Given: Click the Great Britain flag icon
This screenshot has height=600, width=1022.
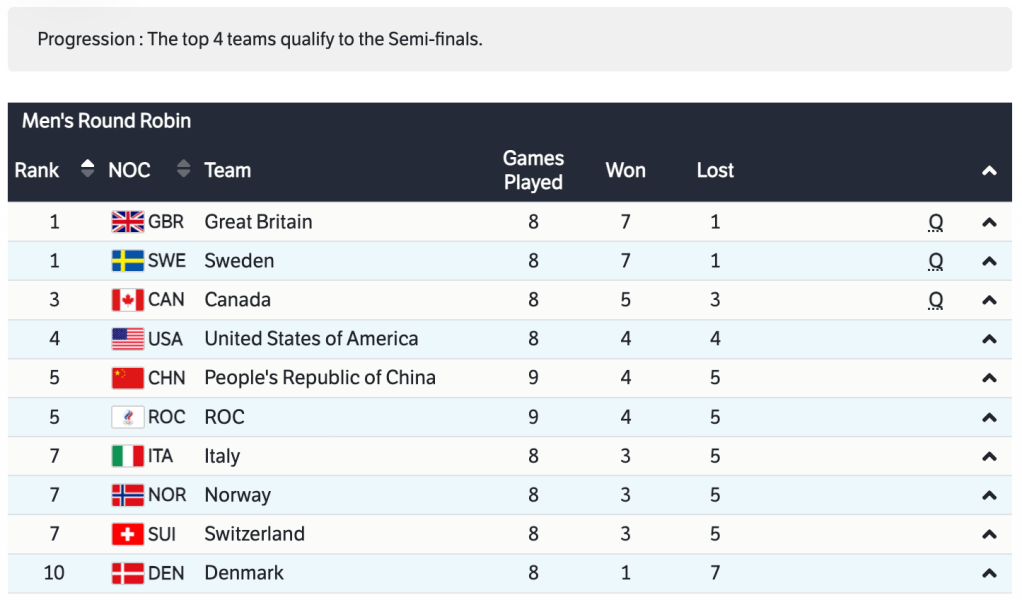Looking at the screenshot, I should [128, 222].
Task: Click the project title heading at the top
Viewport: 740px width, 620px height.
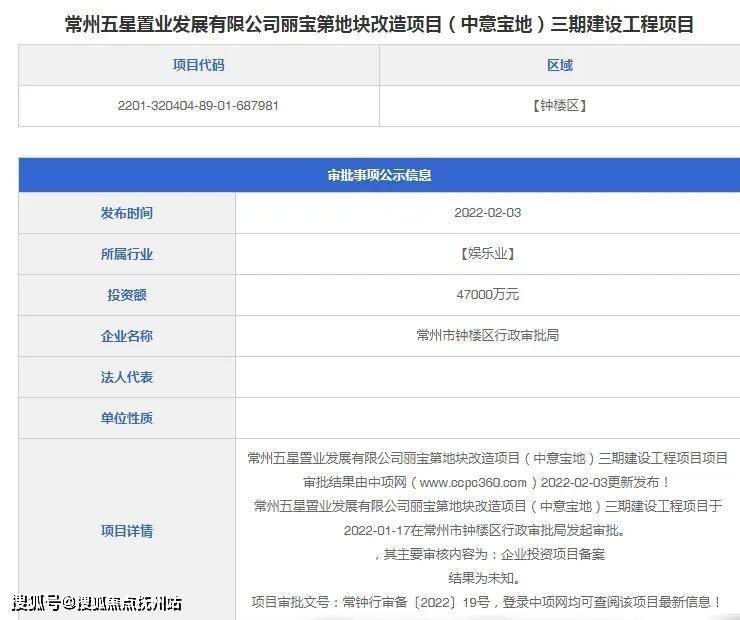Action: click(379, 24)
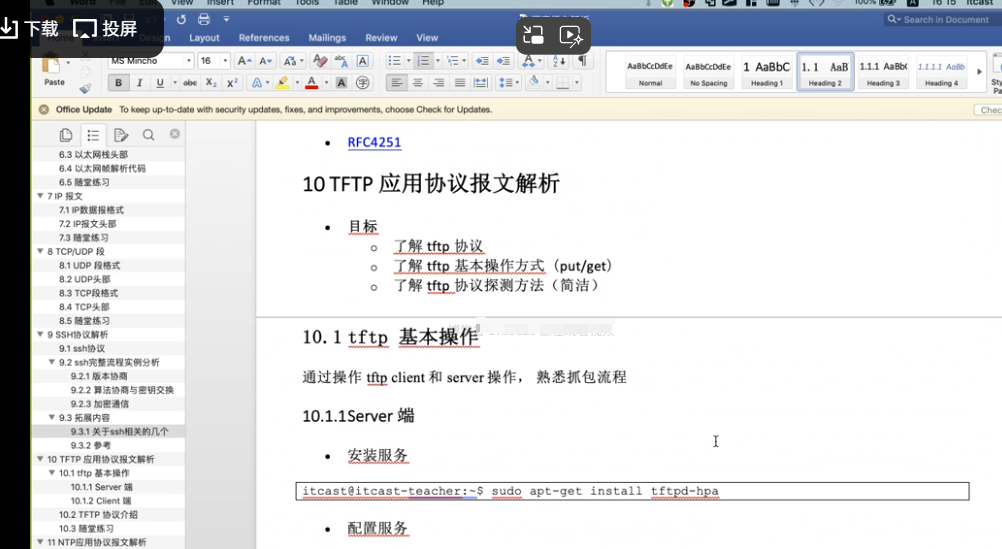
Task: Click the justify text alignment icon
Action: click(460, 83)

━━━

EXERCISE DETAILS: All that should appear in the response is the run of lines from the one with "Task: Click the project" through the final line of the records, restated exactly, with pictures omitted.

ANSWER SPACE:
Task: Click the project title heading at the top
Viewport: 740px width, 620px height.
Action: click(379, 24)
Task: Click the justify text alignment icon
Action: click(460, 83)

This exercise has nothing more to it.